"Mamá, mamá, la policía me persiguió a balazos". Laura recuerda los labios pálidos de su hijo, su sudor, el temblor de sus piernas. Axel llegó agitado, con un susto que recién puso en palabras cuando logró tranquilizarse. Contó que se peleó con un chico en la calle. Que apareció un patrullero. Que corrieron. Que el otro muchacho logró esconderse. Y que él corrió como nunca en su vida al escuchar los disparos de la policía. Siete estruendos en total. 

Laura le preguntó si le habían disparado con balas de goma o de plomo. "Balas de verdad, mamá", respondió con seguridad. ¿Cómo puede la policía disparar a plena luz del día, a las tres de la tarde, a un chico que corre de espaldas?, se preguntó esta mamá cuando su hijo terminó de contarle lo que le acababa de pasar. Gracias a dios, pensó, está vivo. Le erraron o tiraron para asustarlo, concluyó en su cabeza. 

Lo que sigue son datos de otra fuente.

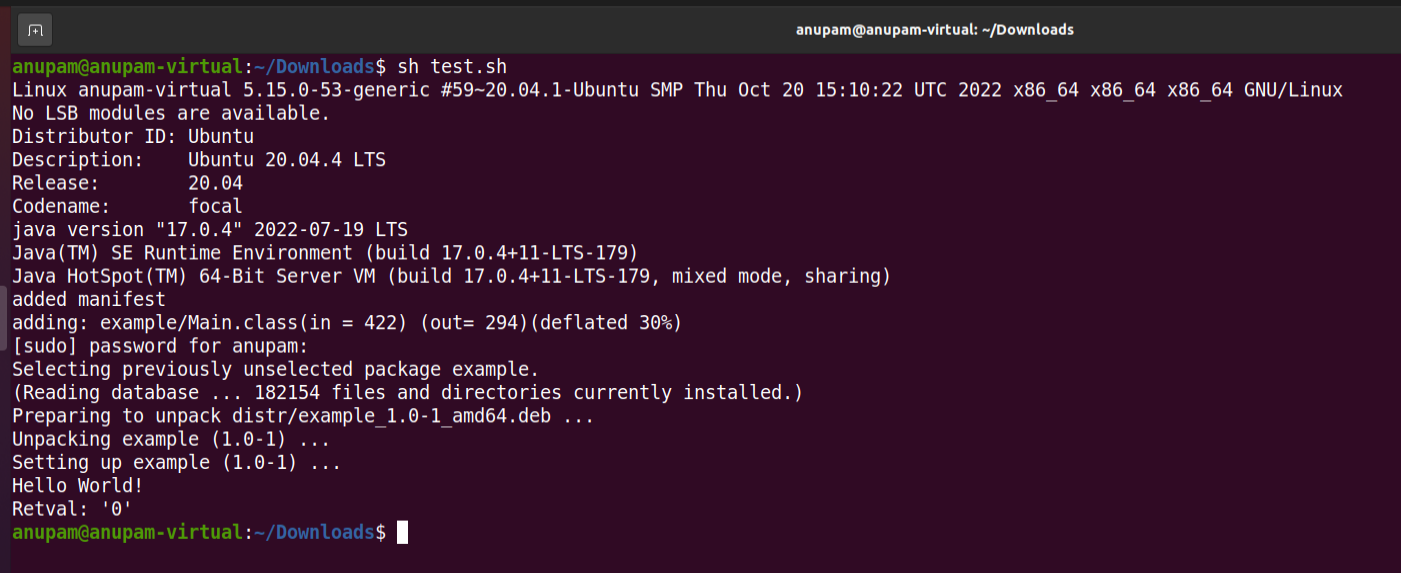
Task: Click the 'No LSB modules are available.' line
Action: pyautogui.click(x=170, y=113)
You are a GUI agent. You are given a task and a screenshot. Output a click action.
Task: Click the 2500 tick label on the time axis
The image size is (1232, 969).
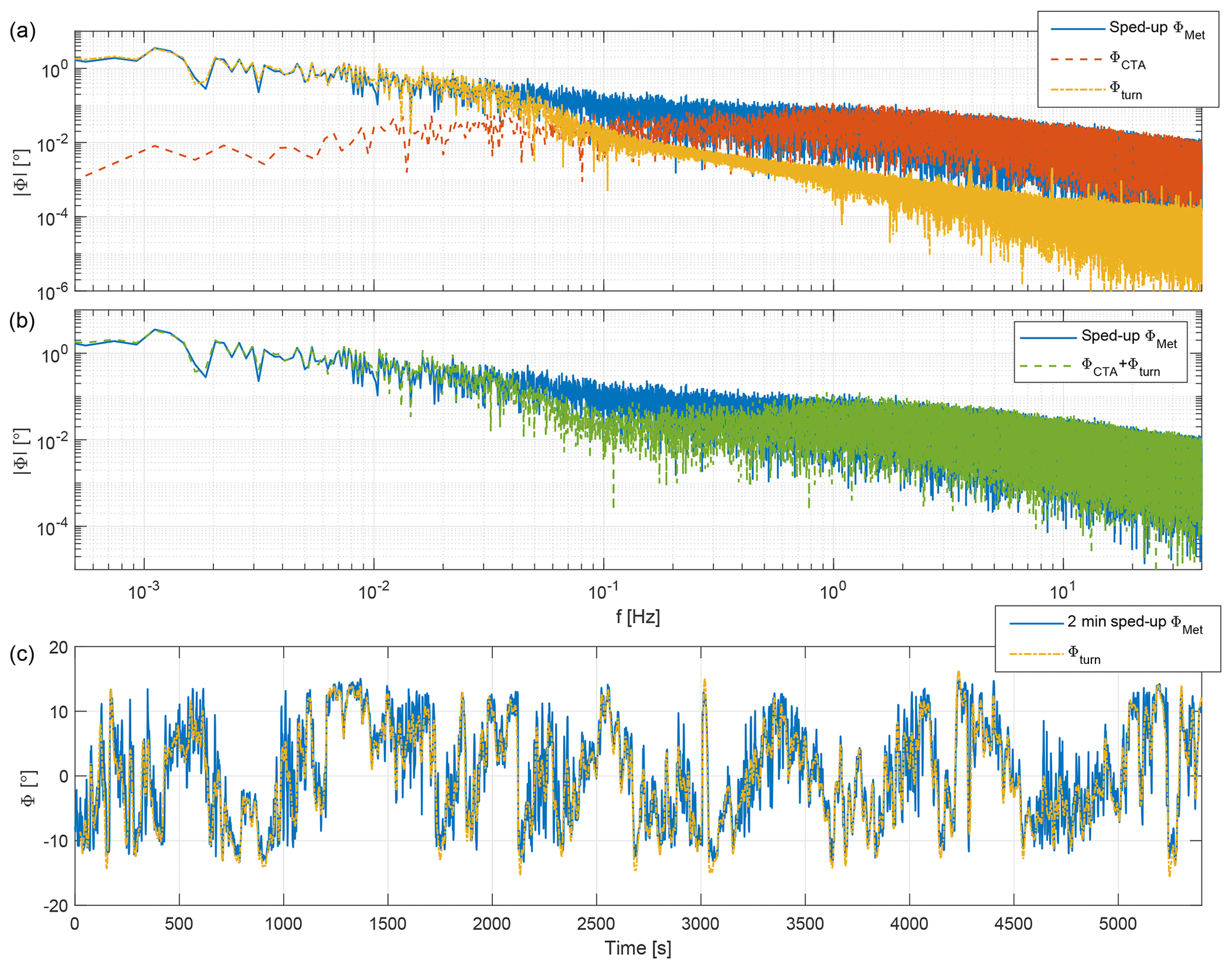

Axel quedó consternado, en shock. La balacera había arruinado su cumpleaños. Aquel 25 de enero de 2015 cumplía años. Los ansiados 20. El festejo con amigos terminó en una pelea callejera, con una carrera interminable y con el zumbido de los disparos. Axel sabía que no podía correr mucho, que su corazón no estaba preparado para esfuerzos extremos. Su arritmia, su maldita arritmia, se lo impedía. Pero aquella tarde el instinto de supervivencia pudo más. Corrió como un velocista hasta que creyó que estaba a salvo. 

Axel miró televisión, comió poco y se fue a dormir temprano. Nunca se despertó. Laura lo encontró muerto en su cama. Su corazón falló durante la noche. Una insuficiencia cardíaca, dijeron los forenses. Para el afuera, Axel murió de una "muerte natural". Para su mamá y para su familia, Axel murió por aquella balacera. 

Laura nunca hizo pública la historia. Tampoco hizo la denuncia. No tenía pruebas, solo el relato de su hijo muerto. No conocía las identidades de los policías ni tenía una descripción minuciosa de sus rostros. Calló durante más de tres años. Hasta este fin de semana. La noticia del fusilamiento de Juan Cruz Vitali, otro hijo de Capitán Bermúdez, quebró su duelo incompleto. Laura volvió a revivir aquella tarde de enero. Se acordó de Axel. Se imaginó a Juan Cruz con el mismo miedo que su hijo. Entonces, decidió hablar.    

"Necesito contar lo que pasó, mi hijo también fue una víctima de la violencia policial que sufre el Cordón Industrial", dice. Laura sabe que no puede comprobarlo, que, a diferencia de Juan Cruz, de Roberto Arrieta y de Nicolás Maidana, otras dos víctimas cercanas del gatillo fácil, el cuerpo de Axel no tuvo heridas visibles. "No me lo mataron las balas, mi hijo murió de miedo", asegura. 

Laura habla, cuenta, recuerda los detalles de aquel fatídico día. Su catarsis se transforma en sanación. "Me hace bien contarlo, me estoy sacando un peso de encima", le dice a este cronista. La charla le sirve para reflexionar sobre lo que pasa en el Cordón Industrial con la policía. Habla de abusos naturalizados. De miedos. De amenazas. De silencios. 

"Algo pasa en esta zona, la policía abusa, golpea y mata con total naturalidad", denuncia. Lo de Juan Cruz, dice, no fue "un hecho aislado". Tampoco lo que le pasó a Axel. Menos aún lo que les pasó a Santiago y a Franco, dos adolescentes que frenaron la marcha de la moto en la que viajaban cuando advirtieron que la policía los perseguía a los tiros.   

Laura no busca justicia. Su dolor no tiene rostro. Sí quiere justicia por Juan Cruz y por todos los pibes asesinados por balas policiales. También quiere que se sapa lo que es un secreto a voces en los barrios más pobres y populares del Cordón Industrial: que la violencia institucional está enquistada, extendida y naturalizada.